First responders support the bill. But Dallas Mayor Mike Rawlings and several City Council members oppose it because of provisions detailing how much the city would contribute to the fund and how pension board members would be selected.
Yet both sides agree that if the legislature doesn’t do something this session, Dallas could face a number of dire scenarios including crippling budget cuts, debilitating property tax increases and a crisis-level shortage of police officers and firefighters.
THE STATE DIDN’T “PROMISE” 8% RETURNS.
DALLAS PEOPLE DID THAT.
If it’s my minor children pointing out that I didn’t stop them from doing something catastrophic, then, yes, my minor children would have a point.
But if my kids circle back when they’re 50 years old and had wasted all their money on lottery tickets as middle-aged adults, it’s not my fault.
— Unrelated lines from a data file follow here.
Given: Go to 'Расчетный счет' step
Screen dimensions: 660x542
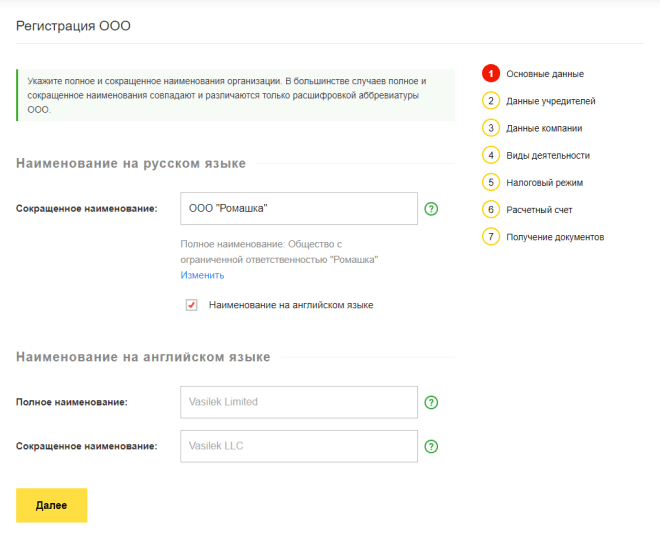Looking at the screenshot, I should [x=539, y=210].
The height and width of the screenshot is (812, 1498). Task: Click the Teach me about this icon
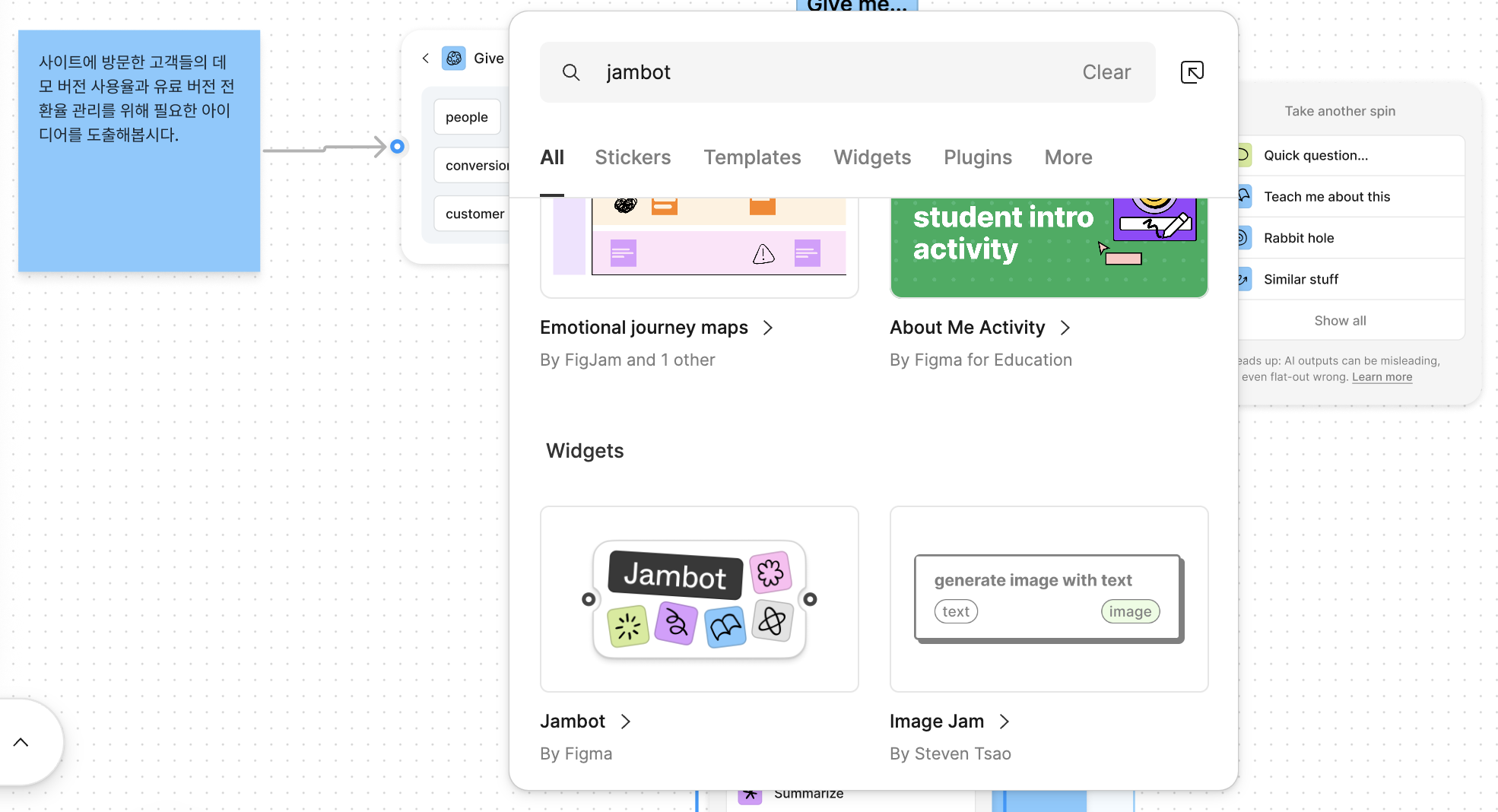click(x=1243, y=196)
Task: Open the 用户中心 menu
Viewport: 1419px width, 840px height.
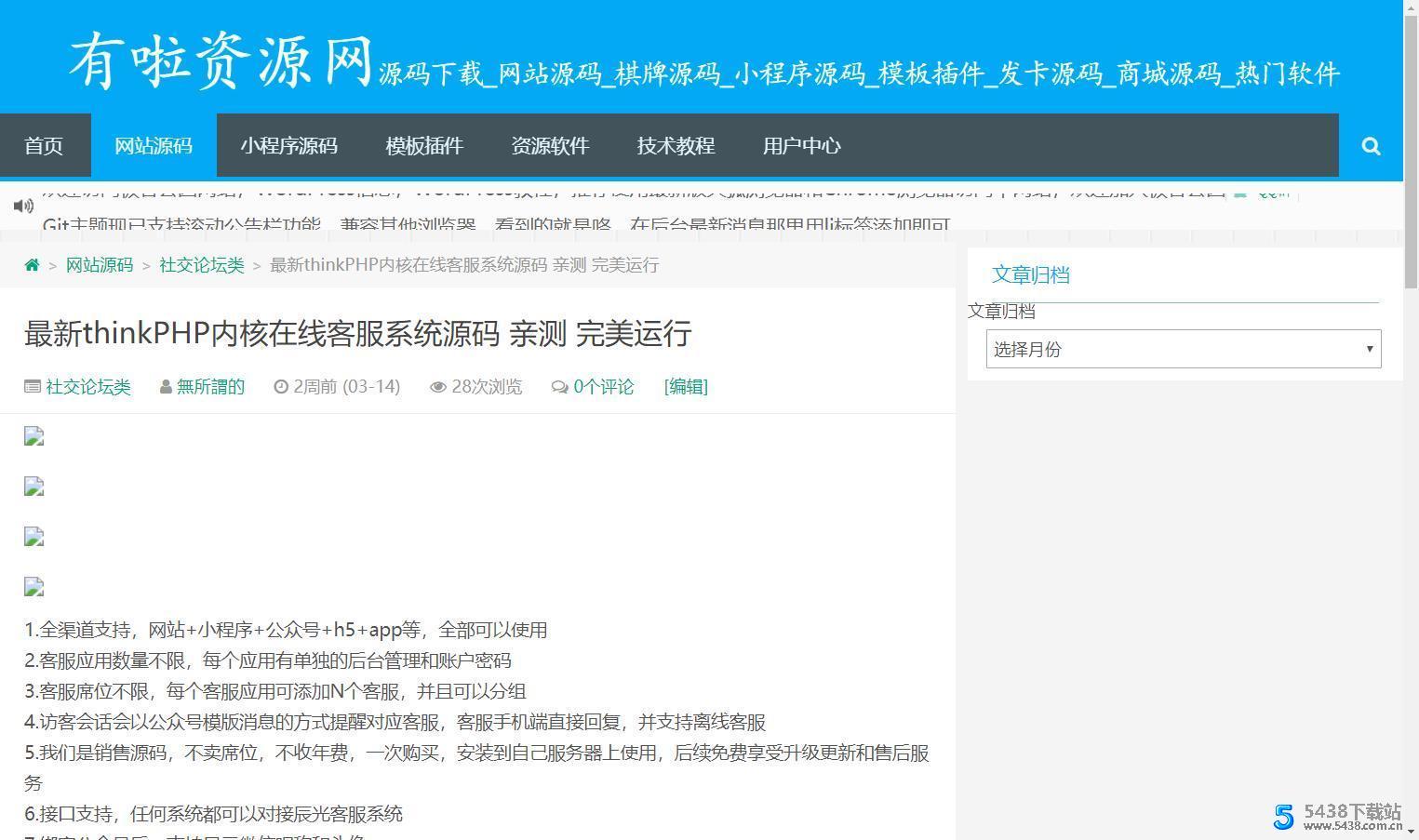Action: point(801,146)
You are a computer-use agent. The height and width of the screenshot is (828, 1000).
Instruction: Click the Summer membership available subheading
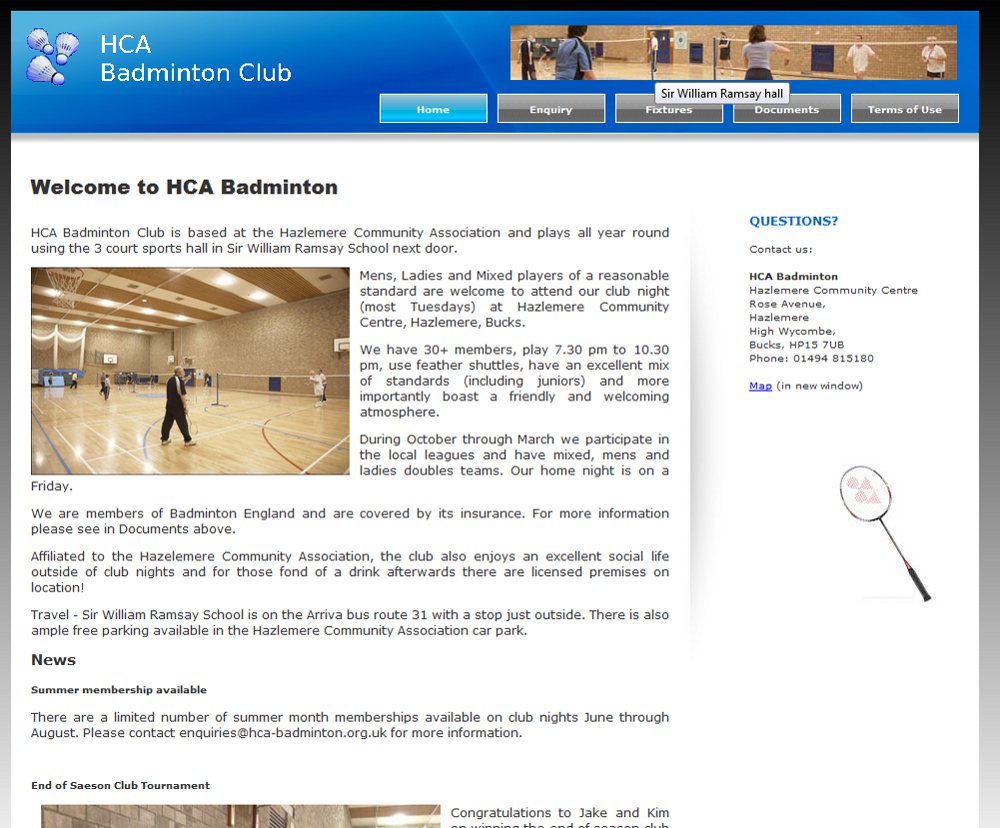click(119, 689)
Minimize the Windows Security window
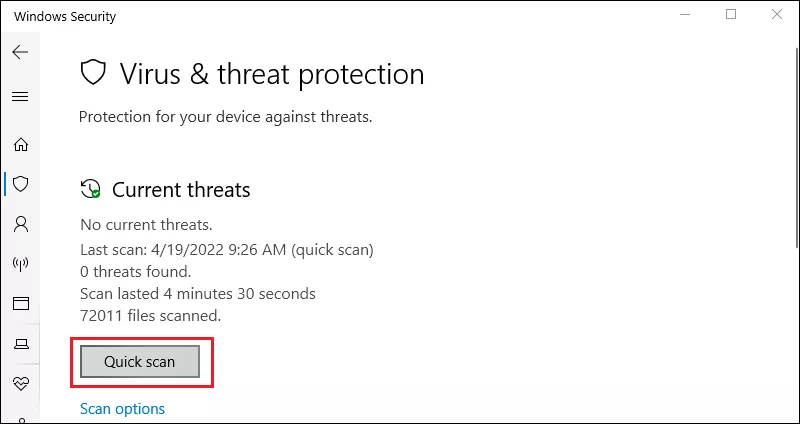 pos(685,15)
It’s their responsibility.
Dallas people decided to make insane promises.
Then Dallas people hired other people to try to cover those promises with insane investments.
Tell me, exactly – why is any of this insane behavior the state’s fault?
“You should have stopped us from doing dumbass stuff!” is an extremely weak argument from PEOPLE OLDER THAN ME.
And I’m old enough (get off my lawn, whippersnapper Millennials)
I really don’t know if Houston’s proposal is really sufficient to fix their problems, but the stuff I’ve been seeing out of Dallas is awful. The ideas I’ve seen go by are pension obligation bonds, soaking the local public transit, and trying to soak local taxpayers.
None of which look close to sufficient to cover that insane 8% “guaranteed” return promise.